Il y a eu ensuite le procès terroriste, à Paris, en octobre 2022, où plusieurs victimes et policiers se sont succédé à la barre pour dénoncer les failles du dispositif mis en place le 14 juillet 2016. Ce qu’elles ont entendu lors de ces audiences douloureuses a convaincu les parties civiles qu’il fallait mettre le paquet pour qu’un procès consacré exclusivement à la sécurité puisse avoir lieu un jour à Nice.
Dans ce but, plusieurs parties civiles, réunies au sein de l’association Promenade des Anges, ont décidé d’agir à l’américaine. Leur avocate Virginie Le Roy a demandé à un cabinet spécialiste en maintien de l’ordre, fondé par un général de gendarmerie, de réaliser une étude précise et documentée du service d’ordre mis en œuvre le 14 juillet 2016. (...)
La première faille relevée par cette expertise, c’est l’absence de prise en compte de l’éventualité d’un attentat à la voiture-bélier. (...)

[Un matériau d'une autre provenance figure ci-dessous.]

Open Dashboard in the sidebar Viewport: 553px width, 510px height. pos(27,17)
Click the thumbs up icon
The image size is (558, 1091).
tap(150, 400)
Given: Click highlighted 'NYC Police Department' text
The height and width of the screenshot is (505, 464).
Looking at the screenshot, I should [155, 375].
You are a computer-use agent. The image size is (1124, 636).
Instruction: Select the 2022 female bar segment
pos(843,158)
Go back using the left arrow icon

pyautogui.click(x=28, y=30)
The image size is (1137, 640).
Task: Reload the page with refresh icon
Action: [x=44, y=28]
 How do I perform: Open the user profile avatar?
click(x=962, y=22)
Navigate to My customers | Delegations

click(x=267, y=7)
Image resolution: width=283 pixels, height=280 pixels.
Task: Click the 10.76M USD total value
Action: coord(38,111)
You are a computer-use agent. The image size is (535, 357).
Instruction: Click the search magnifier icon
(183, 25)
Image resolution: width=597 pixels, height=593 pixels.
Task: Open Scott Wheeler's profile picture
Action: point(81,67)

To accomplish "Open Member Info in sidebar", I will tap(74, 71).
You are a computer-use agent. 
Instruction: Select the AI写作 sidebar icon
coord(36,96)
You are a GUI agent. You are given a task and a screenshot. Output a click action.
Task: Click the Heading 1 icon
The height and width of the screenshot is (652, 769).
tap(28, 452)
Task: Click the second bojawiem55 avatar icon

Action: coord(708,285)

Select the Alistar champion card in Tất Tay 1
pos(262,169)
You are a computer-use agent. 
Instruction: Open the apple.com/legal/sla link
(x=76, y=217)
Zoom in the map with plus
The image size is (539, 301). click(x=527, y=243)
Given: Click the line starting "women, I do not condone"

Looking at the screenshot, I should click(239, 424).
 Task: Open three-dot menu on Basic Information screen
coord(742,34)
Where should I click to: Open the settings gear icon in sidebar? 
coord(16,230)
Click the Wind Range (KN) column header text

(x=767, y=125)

Une accumulation d’erreurs et de négligences
À la date de l’attentat du 14 juillet 2016, dix-neuf attentats ou tentatives avaient été commis en France depuis fin 2014, dont quatre au moyen d’un véhicule bélier.
Les autorités locales n’ignoraient pas cette menace : Nice était à l’époque un foyer important de la radicalisation islamiste. (...)
Mediapart avait révélé, en décembre 2016, les repérages effectués par le terroriste au volant de son camion, les jours précédant le massacre, sans qu’il ait été détecté par les caméras de surveillance de la ville.
Ce n’est pas tout. L’ensemble des préparatifs de la fête du 14 juillet laisse gravement à désirer. (...)
le 28 juin, Jean-Yves Orlandini, chef du service interministériel de défense et de protection civile au cabinet du préfet avait demandé expressément à la ville de sécuriser les festivités par la mise en place de barrières pour filtrer le public. Il n’a pas été entendu, en raison du manque d’effectifs de police nationale et municipale disponibles le 14 juillet. (...)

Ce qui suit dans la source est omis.